(How to complete this task) Take the lines from the one containing "Click the page number 34 / 40" through the end of the material and write them out exactly, omitting pictures.

##########

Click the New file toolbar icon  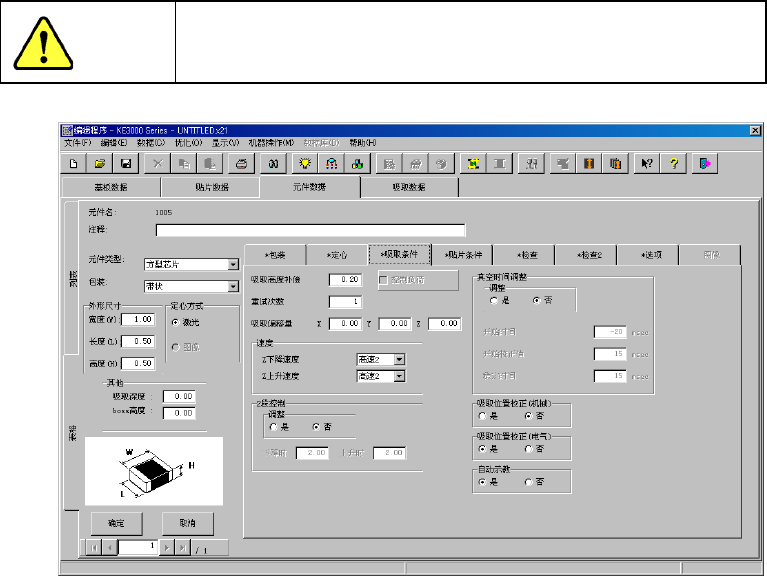tap(73, 163)
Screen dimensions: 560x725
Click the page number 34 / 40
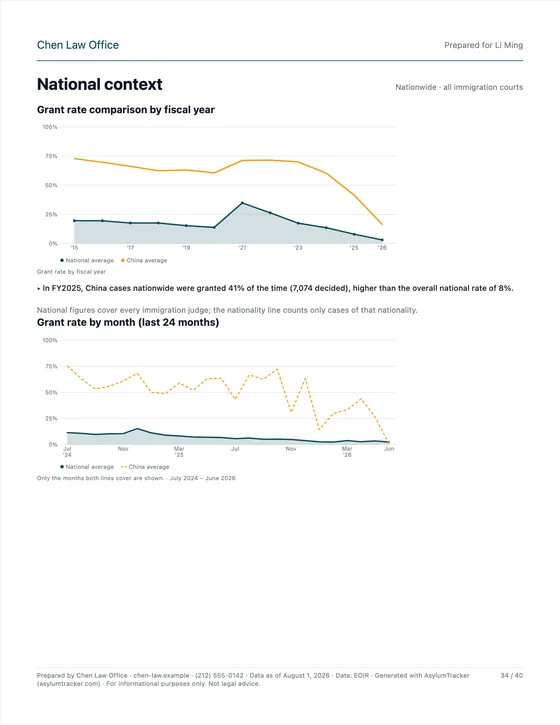511,676
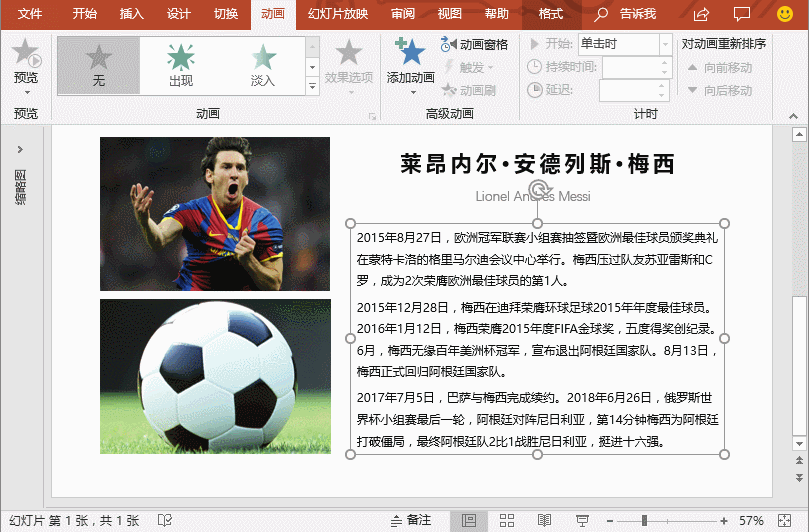The image size is (809, 532).
Task: Open the comments speech bubble icon
Action: 741,14
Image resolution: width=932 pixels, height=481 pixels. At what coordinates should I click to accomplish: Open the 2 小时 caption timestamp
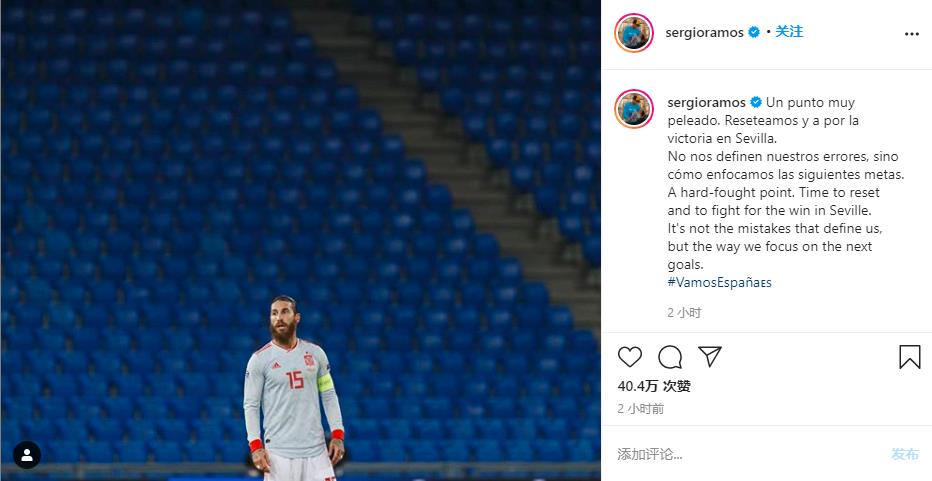(x=684, y=313)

##########

(Response for this exercise)
Click the page number 34 / 40
511,676
The image size is (809, 532).
Task: Open the comments speech bubble icon
Action: 741,14
Image resolution: width=932 pixels, height=481 pixels. At what coordinates should I click to accomplish: Open the 2 小时 caption timestamp
(x=684, y=313)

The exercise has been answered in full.